What you will do: The data below must be returned in full and exactly.

(Pixel coordinate grounding data)
____

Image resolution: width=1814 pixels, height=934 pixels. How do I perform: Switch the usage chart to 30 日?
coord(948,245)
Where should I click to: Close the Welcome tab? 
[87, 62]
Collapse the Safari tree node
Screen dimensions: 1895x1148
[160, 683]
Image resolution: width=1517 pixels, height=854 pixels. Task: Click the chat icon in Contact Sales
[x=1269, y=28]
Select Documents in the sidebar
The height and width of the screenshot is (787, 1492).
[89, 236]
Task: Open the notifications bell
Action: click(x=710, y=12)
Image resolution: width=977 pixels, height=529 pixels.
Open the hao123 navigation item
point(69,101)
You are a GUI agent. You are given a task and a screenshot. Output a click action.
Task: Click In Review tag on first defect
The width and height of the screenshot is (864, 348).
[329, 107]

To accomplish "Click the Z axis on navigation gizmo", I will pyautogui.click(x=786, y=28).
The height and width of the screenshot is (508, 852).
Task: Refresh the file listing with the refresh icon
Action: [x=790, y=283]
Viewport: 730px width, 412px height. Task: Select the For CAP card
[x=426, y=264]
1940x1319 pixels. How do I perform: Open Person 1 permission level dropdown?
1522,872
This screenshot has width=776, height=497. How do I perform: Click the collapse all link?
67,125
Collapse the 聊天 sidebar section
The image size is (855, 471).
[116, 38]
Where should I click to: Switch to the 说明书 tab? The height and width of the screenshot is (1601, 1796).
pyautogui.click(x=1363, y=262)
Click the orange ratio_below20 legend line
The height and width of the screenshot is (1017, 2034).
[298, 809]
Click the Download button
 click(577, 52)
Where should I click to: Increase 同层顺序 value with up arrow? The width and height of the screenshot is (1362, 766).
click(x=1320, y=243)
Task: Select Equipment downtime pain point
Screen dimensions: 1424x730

____

Result of the task:
Image resolution: width=1814 pixels, height=934 pixels. How do I perform: Switch the usage chart to 30 日?
coord(948,245)
Where should I click to: Close the Welcome tab? 
[87, 62]
Collapse the Safari tree node
Screen dimensions: 1895x1148
[160, 683]
Image resolution: width=1517 pixels, height=854 pixels. Task: Click the chat icon in Contact Sales
[x=1269, y=28]
Select Documents in the sidebar
The height and width of the screenshot is (787, 1492).
[89, 236]
Task: Open the notifications bell
Action: click(x=710, y=12)
Image resolution: width=977 pixels, height=529 pixels.
Open the hao123 navigation item
point(69,101)
You are a GUI agent. You are given a task and a screenshot. Output a click action.
Task: Click In Review tag on first defect
The width and height of the screenshot is (864, 348).
[329, 107]

To accomplish "Click the Z axis on navigation gizmo", I will pyautogui.click(x=786, y=28).
The height and width of the screenshot is (508, 852).
Task: Refresh the file listing with the refresh icon
Action: [x=790, y=283]
Viewport: 730px width, 412px height. Task: Select the For CAP card
[x=426, y=264]
1940x1319 pixels. How do I perform: Open Person 1 permission level dropdown?
1522,872
This screenshot has width=776, height=497. How do I perform: Click the collapse all link?
67,125
Collapse the 聊天 sidebar section
The image size is (855, 471).
[116, 38]
Where should I click to: Switch to the 说明书 tab? The height and width of the screenshot is (1601, 1796).
pyautogui.click(x=1363, y=262)
Click the orange ratio_below20 legend line
The height and width of the screenshot is (1017, 2034).
[298, 809]
Click the Download button
 click(577, 52)
Where should I click to: Increase 同层顺序 value with up arrow? The width and height of the screenshot is (1362, 766).
click(x=1320, y=243)
Task: Select Equipment downtime pain point
Screen dimensions: 1424x730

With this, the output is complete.